▶ **Your instructions**
Could you copy each of the rows below word for word, with nothing changed?

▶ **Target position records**
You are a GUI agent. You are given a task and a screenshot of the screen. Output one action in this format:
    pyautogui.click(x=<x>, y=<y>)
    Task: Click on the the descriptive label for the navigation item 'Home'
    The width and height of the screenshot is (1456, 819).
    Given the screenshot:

▶ **The answer**
You are a GUI agent. You are given a task and a screenshot of the screen. Output one action in this format:
    pyautogui.click(x=<x>, y=<y>)
    Task: Click on the the descriptive label for the navigation item 'Home'
    The width and height of the screenshot is (1456, 819).
    Given the screenshot:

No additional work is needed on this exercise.